Salah satu dampak pandemi Covid-19 di sektor pekerjaan adalah munculnya pemikiran baru yang disebut quiet quitting.
Pemikiran ini menyasar gen Z dan Y di dunia kerja sehingga dua generasi ini menolak hustle culture.
Hustle culture sendiri merupakan tekanan untuk bekerja lebih banyak dan lebih sibuk dari orang lain, namun dianggap sebagai hal yang wajar dan biasa saja.
Berikut fakta mengenai quiet quitting berdasarkan laman Instagram pandemictalks.
Gagasan quiet quitting ini secara konkret berbentuk kebiasaan bekerja seperlunya, menolak lembur, serta tidak adanya keinginan mengejar karir.
Lebih dari itu, gagasan berhenti diam-diam ini dapat berdampak buruk pada kinerja perusahaan.
Biasanya, orang dengan quiet quitting berpikir dengan bekerja sesuai tugas sudah berperan untuk perusahaan.

+++

**SOAL LATIHAN:** Lanjutkan teks bacaan tentang quiet quitting mulai dari kalimat terakhirnya. Entri yang tercantum sesudah teks ini diambil dari sumber lain.

**ENTRI HASIL EKSTRAKSI:**
+++

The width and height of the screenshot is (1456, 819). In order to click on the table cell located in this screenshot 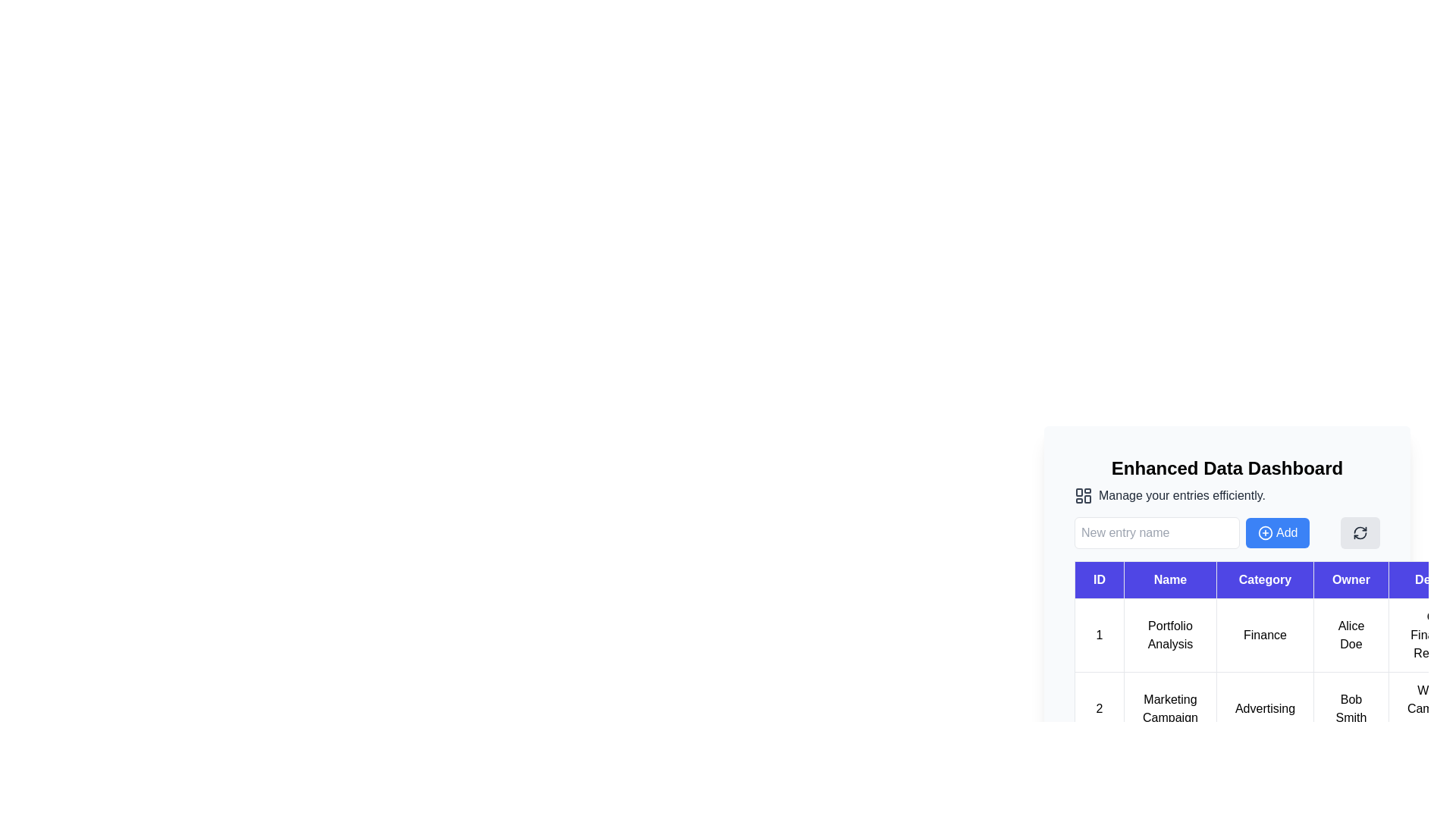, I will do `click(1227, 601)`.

+++

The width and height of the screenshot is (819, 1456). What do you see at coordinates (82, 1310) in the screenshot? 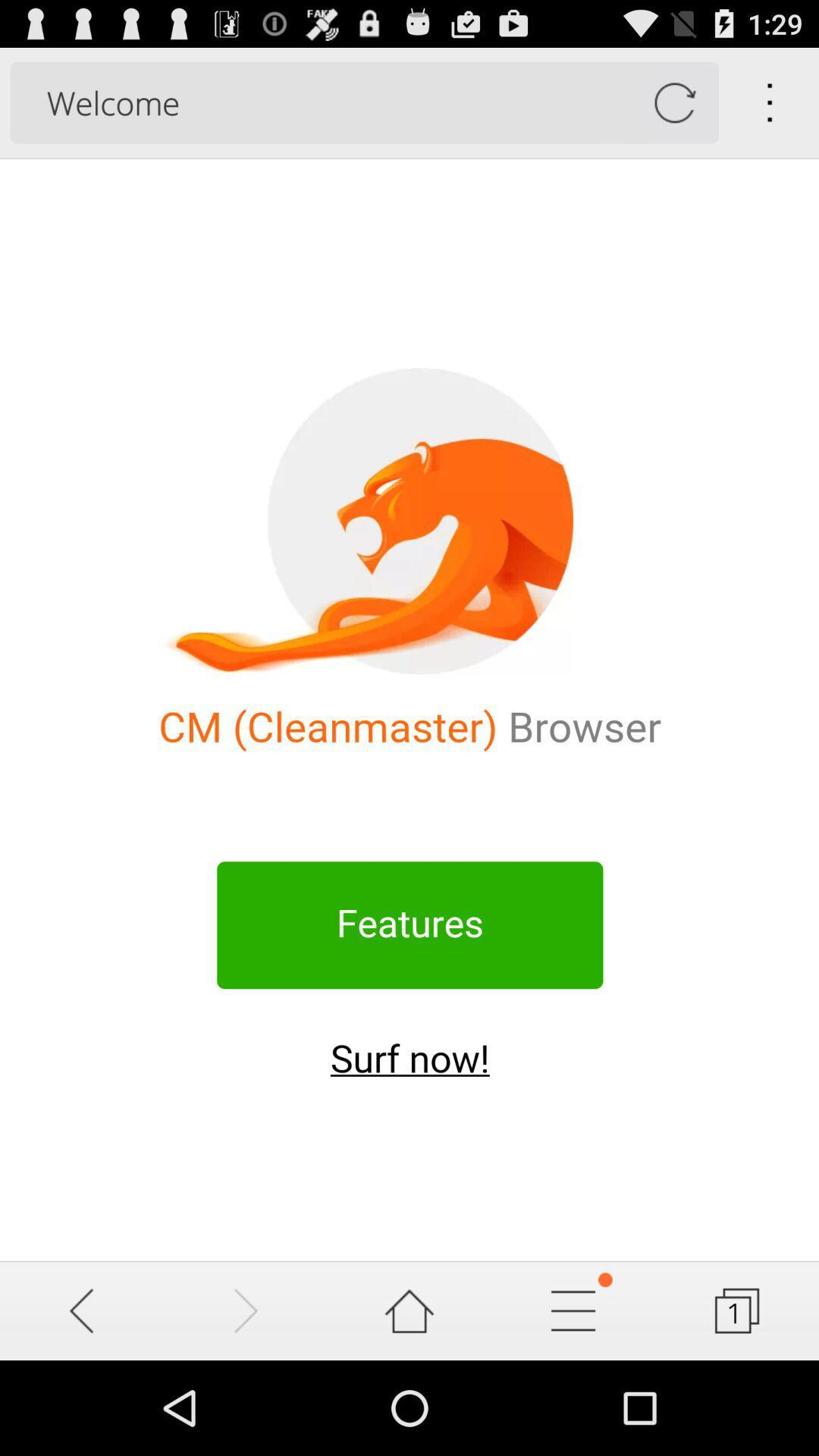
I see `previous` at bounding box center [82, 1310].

+++

**HASIL LATIHAN:**
Menurutnya, tidak perlu bekerja lebih banyak atau lebih sibuk karena dia juga menolak gagasan hidup untuk bekerja.
Quiet quitting timbul akibat jam kerja pada masa pandemi yang tidak teratur dan berantakan.
Asosiasi Psikologi Amerika menyebutkan kelelahan dan stres para pekerja saat pandemi memuncak.
Quiet quitting bahkan disebut-sebut sebagai respons dari gagasan pengunduran diri massal.
Hal ini berdasarkan fenomena naiknya jumlah para pekerja yang mengundurkan diri setelah pandemi Covid-19.
Sedikitnya ada 20 persen pekerja yang berencana mengundurkan diri di Inggris.
Mereka kemudian mencari kondisi kerja yang lebih memuaskan dan upah yang dianggap lebih baik.
Selain itu, apa saja penyebab quiet quitting? Penyebab quiet quitting di antaranya adalah pandemi yang mengubah pemikiran banyak orang dan memunculkan perspektif hidup yang baru.
Memprioritaskan kehidupan dari pada karir juga salah satu hal yang dipikirkan orang dengan quiet quitting.
Kadangkala, lingkungan kerja juga berpengaruh dalam kinerja.
Salah satu penyebab quiet quitting juga karena minimnya apresiasi di lingkungan kerja serta lingkungan kerja yang dianggap kurang bersahabat.
Selain itu, penyebab quiet quitting terakhir adalah pemikiran keseimbangan kehidupan pekerjaan dan pribadi.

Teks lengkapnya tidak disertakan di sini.